:: Texte proposé ::
━━━━━━━━
Un ami avait parlé de mes dîners à Marcel Guigal, et l’idée d’une rencontre avait été lancée. Sur le conseil d’un ami connu du monde du vin, je l’appelle et j’arrange un rendez-vous sur la route de retour du Sud après l’escapade chez Marc Veyrat (bulletin 158). Un déjeuner en commun est prévu.
Nous nous annonçons à une dame à la réception qui fait une moue dubitative et va en parler à une autre dame qui s’approche. Je dis que je viens voir Marcel Guigal et qu’il est question d’un déjeuner. La réponse claque comme un revers de Roger Federer : « ah, ça, ça m’étonnerait ». Nous attendons ma femme et moi, et quelques minutes plus tard, Marcel Guigal m’apprend qu’il a énormément de travail, qu’il ne s’appartient plus, que son fils Philippe rentre du Canada. Philippe est en train de faire goûter les vins récents à des acheteurs britanniques importants. Marcel nous suggère de nous joindre au petit groupe qui déguste. Mais de déjeuner point. Sa femme, puisque c’est sa femme qui m’avait smashé du fond du comptoir, avait vu juste. Les femmes ont toujours raison.
━━━━━━━━
:: Données fournies ::
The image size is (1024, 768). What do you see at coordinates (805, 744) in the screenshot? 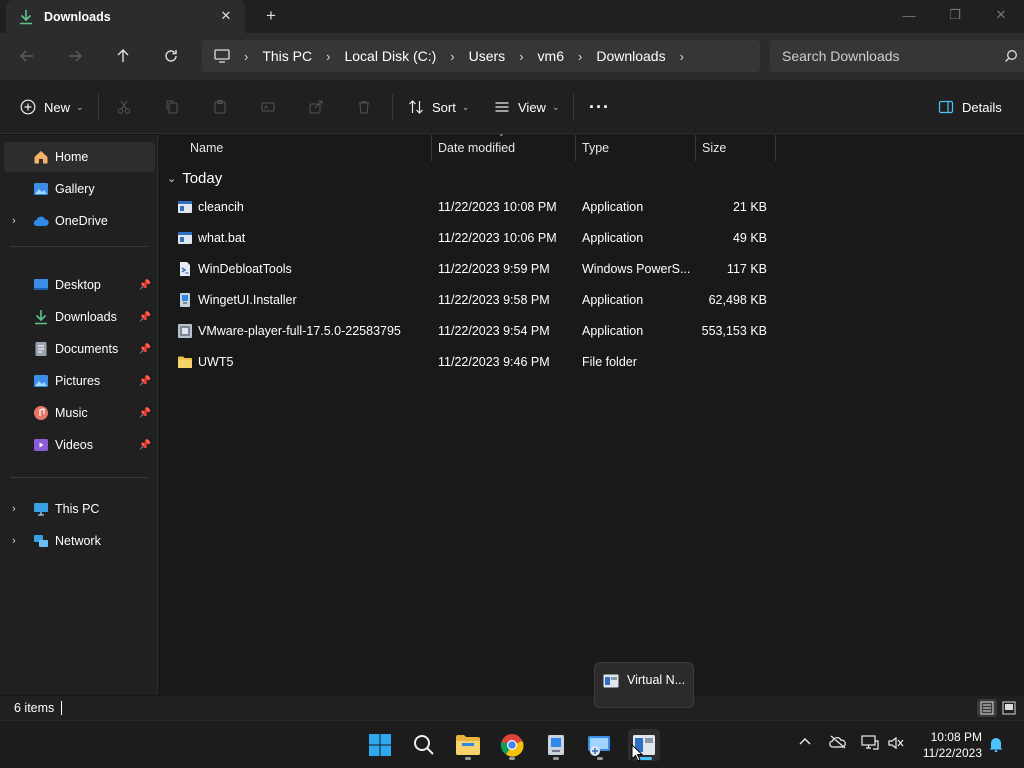
I see `chevron-up-icon` at bounding box center [805, 744].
━━━━━━━━
:: Consigne ::
Recopiez le texte de « Un ami avait » à « commun est prévu. » en remplaçant « rendez-vous » par « entretien ». Appuyez-vous uniquement sur le texte.

:: Corrigé ::
Un ami avait parlé de mes dîners à Marcel Guigal, et l’idée d’une rencontre avait été lancée. Sur le conseil d’un ami connu du monde du vin, je l’appelle et j’arrange un entretien sur la route de retour du Sud après l’escapade chez Marc Veyrat (bulletin 158). Un déjeuner en commun est prévu.